Текст книги "Повести и рассказы"
Автор книги: Роман Солнцев
Жанры:
Современная проза
,сообщить о нарушении
Текущая страница: 20 (всего у книги 44 страниц)
А утром, как будто специально для того, чтобы ускорить события, вернулась из деревни она – их дочь. Вся словно сверкающая елочка – в костяных и металлических украшениях, в мини-юбке, но в огромных кроссовках, внесла в дом рюкзак с вареньем и огурцами от бабушки, поставила на пол. Рассеянно улыбаясь, чмокнула родителей в воздух возле их щек и, ласково что-то пробормотав, прошла в свою комнатку – встала перед зеркалом. Станислав Иванович видел это через открытую дверь, проходя на кухню.
Кажется, смотрит, не слишком ли еще подросла? Или тут что-то другое? Несчастная любовь? Машка подозрительно быстро согласилась поехать к бабушке в деревню. В прошлом году никакими посулами не могли туда затащить.

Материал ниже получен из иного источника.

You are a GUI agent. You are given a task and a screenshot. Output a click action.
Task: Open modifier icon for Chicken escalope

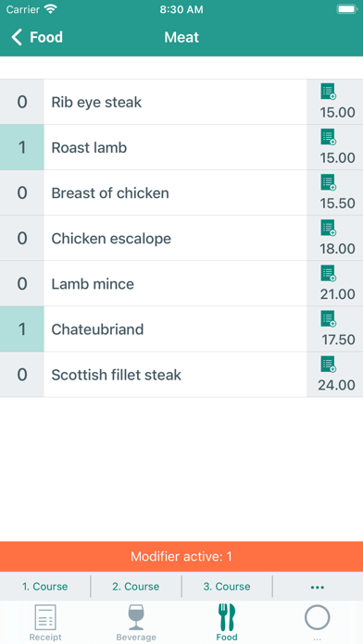click(x=329, y=228)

А нынче: да, папочка, да, мамочка… Ей 14. Черт их знает, что у них, у девочек, в душе, сладкой и зубастой.
Ах, не удалось вчера уговорить Сашку здесь ночевать. Если бы дочь застала его в семье, кто знает, может, приняла бы как данность, не стала скандалить. А теперь… понятно, ощетинится. А если все-таки отец приведет мальчика, будет хныкать. «Мои книжки трогал… фломастеры… В конце концов, мы, женщины, должны иметь свою территорию.» Ведь если приводить детдомовца, то куда?.. в машкину комнату. В конце концов, ему всего одиннадцать или двенадцать. Ребенок.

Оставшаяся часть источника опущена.